One of the things I love about gardens is how different they all are. Even those that look the same have different elements that make them unique. Our garden used to be different to what it is now. We used to have a fairly large productive garden but as we aged, the garden got smaller. Now we grow all our herbs and some of our fruit and vegetables. Doing that we still keep our hand in, what we grow is organic, we save a bit of money and we enjoy it.
Many birds visit our garden every day. This fellow is a native miner, below he is on top of the tank trying to relieve our friendly magpie of a worm she just caught.
I confess I'm a creature of habit. This is one of the flowers I always grow in spring - columbine (granny's bonnet). That, along with roses, alyssum, cosmos and violas are always there in the cooler months. This year I added a swag of Dutch iris after Tricia "found" some seeds in spent flowers on her walk last year.
When you sink your hands into the soil, you could be a million miles away from the cult of consumption we've established on the planet in recent years. Most of what you touch in a garden is natural and most of what you're doing is hoping to create beauty, produce food and live true to your understanding of self-reliance. If you spend time in a garden and experience what it is and how it feels, you'll usually come away feeling an inner peace you didn't have earlier in the day. Over the past 50 years I think we've tended to trade our peace for more time at work, or out in the world doing whatever it is we do. I'm not pointing the finger, I did it too. But now I think it's important to make time for the small quiet times because they have the potential to restore balance and help us develop the strength to keep going. There is a very thin line between making time to be in your garden and putting it off for another day. It's easy to put it off and think that other things are more important. But I encourage you to think carefully about giving yourself those brief periods of solitude because you'll gain so much by being in the garden - walking and thinking, or just sitting, looking and breathing deeply.

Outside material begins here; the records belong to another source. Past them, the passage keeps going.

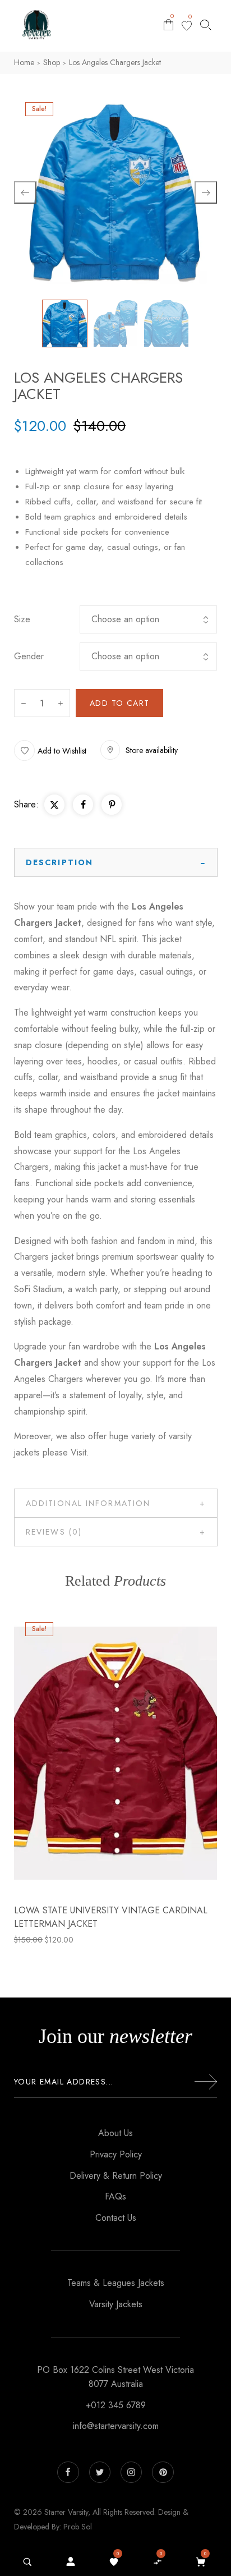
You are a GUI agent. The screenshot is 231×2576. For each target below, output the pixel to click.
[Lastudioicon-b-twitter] (99, 2472)
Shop (51, 62)
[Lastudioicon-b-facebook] (67, 2472)
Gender (29, 656)
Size (22, 619)
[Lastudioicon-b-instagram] (131, 2472)
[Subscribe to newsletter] (206, 2081)
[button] (50, 750)
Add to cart (119, 703)
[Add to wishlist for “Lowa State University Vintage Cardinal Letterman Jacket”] (91, 1753)
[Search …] (27, 2561)
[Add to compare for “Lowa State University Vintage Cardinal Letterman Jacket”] (115, 1753)
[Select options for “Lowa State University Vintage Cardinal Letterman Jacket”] (140, 1753)
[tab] (116, 862)
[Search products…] (205, 25)
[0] (187, 26)
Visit (78, 1452)
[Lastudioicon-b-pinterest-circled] (162, 2472)
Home (24, 62)
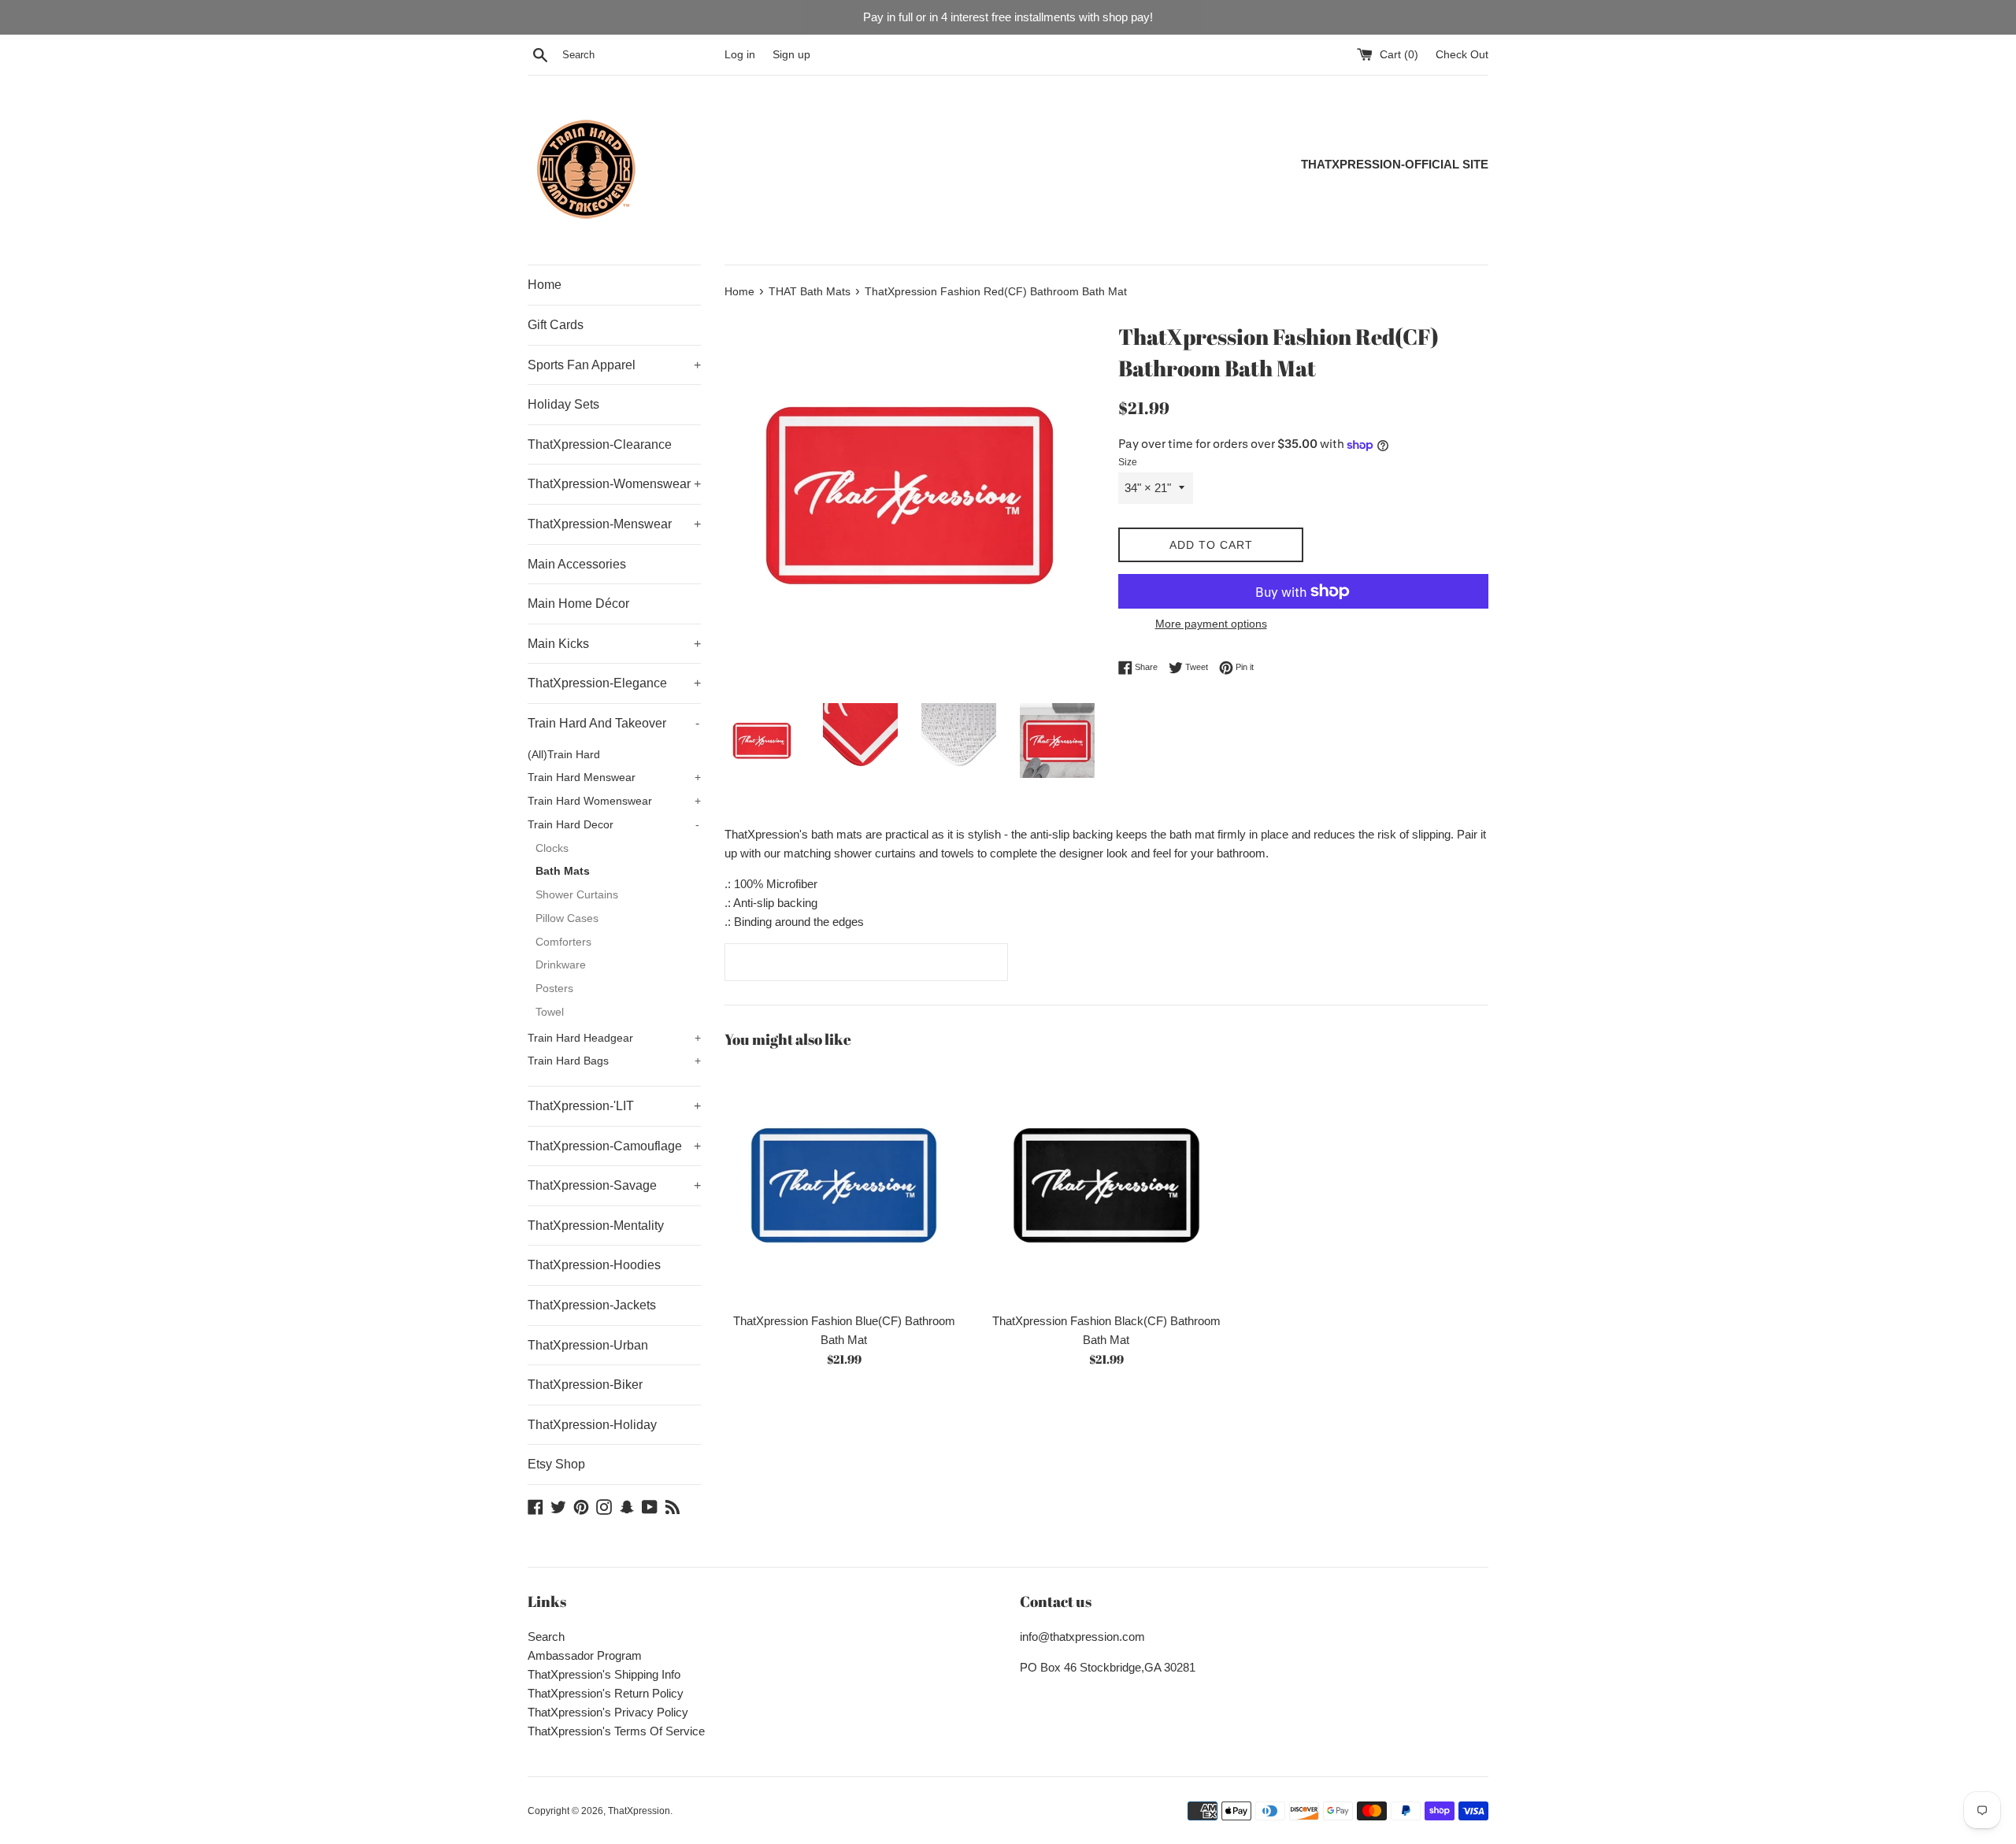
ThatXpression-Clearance (600, 444)
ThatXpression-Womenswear (614, 484)
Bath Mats (563, 871)
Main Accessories (577, 564)
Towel (550, 1012)
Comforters (563, 942)
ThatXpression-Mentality (596, 1225)
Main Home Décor (578, 603)
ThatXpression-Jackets (592, 1305)
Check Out (1462, 55)
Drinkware (561, 965)
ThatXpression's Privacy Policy (608, 1712)
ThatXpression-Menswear (614, 524)
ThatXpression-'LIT (614, 1106)
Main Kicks (614, 643)
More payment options (1211, 623)
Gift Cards (556, 324)
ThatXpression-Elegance (614, 683)
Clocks (552, 848)
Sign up (791, 55)
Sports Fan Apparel (614, 365)
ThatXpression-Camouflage (614, 1146)
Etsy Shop (556, 1464)
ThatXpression (639, 1810)
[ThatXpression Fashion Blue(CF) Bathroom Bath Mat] (843, 1184)
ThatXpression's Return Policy (606, 1693)
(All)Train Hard (564, 755)
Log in (739, 55)
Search (546, 1636)
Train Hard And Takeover (613, 723)
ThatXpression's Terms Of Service (616, 1731)
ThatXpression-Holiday (592, 1424)
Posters (554, 988)
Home (544, 284)
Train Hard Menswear (614, 777)
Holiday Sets (563, 404)
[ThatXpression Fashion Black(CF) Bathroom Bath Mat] (1106, 1184)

This is the interior of my bush house. It's where I pot plants, plant seeds, tend ailing plants and keep tender plants over summer. Lucky I took this photo because I just saw a polystyrene box under the bench that I use for rubbish. I'll have to move that before we bring our puppy home tomorrow.
These flowering cactus are on the outside of the bush house.
Mint growing in an antique enamel baby bath and a pot of oregano. Both these herbs grow better in partial shade here.
Tomato seedlings above with borage, common thyme and more oregano. Below are trays of radishes, lettuce, bok choi and nasturtiums. I'll keep growing these tomatoes in pots for another three weeks and when they start flowering, I'll plant them out in the garden.
The slowness of gardens might help slow you down, and for me, that's one of the many benefits of gardening. I used to be extremely impatient. I wanted everything NOW. I've grown out of that and I'm much more accepting of a natural pace for most things. I think I was helped in that acceptance because I was watching plants grow and nothing, nothing at all, made them grow faster. The reverse has happened to seasons. When I was young, the seasons I experienced moved at snail pace, now it's all much faster. Years go faster, weeks seem like days, days fly by.
Gardens aren't only for growing food or flowers, they're also a bustling ecosystem contained within a quiet haven where you can sit or walk and enjoy the plants and the sense of peace they bring. When you garden, you, the gardener, make exactly the garden you want. So be bold, throw caution to the wind, make your wildest dreams germinate in your soil. Your garden may fill an acre or be contained in a few pots but whatever it is, tend it, observe, breathe it in, appreciate it, look around and then slow down and experience the experience.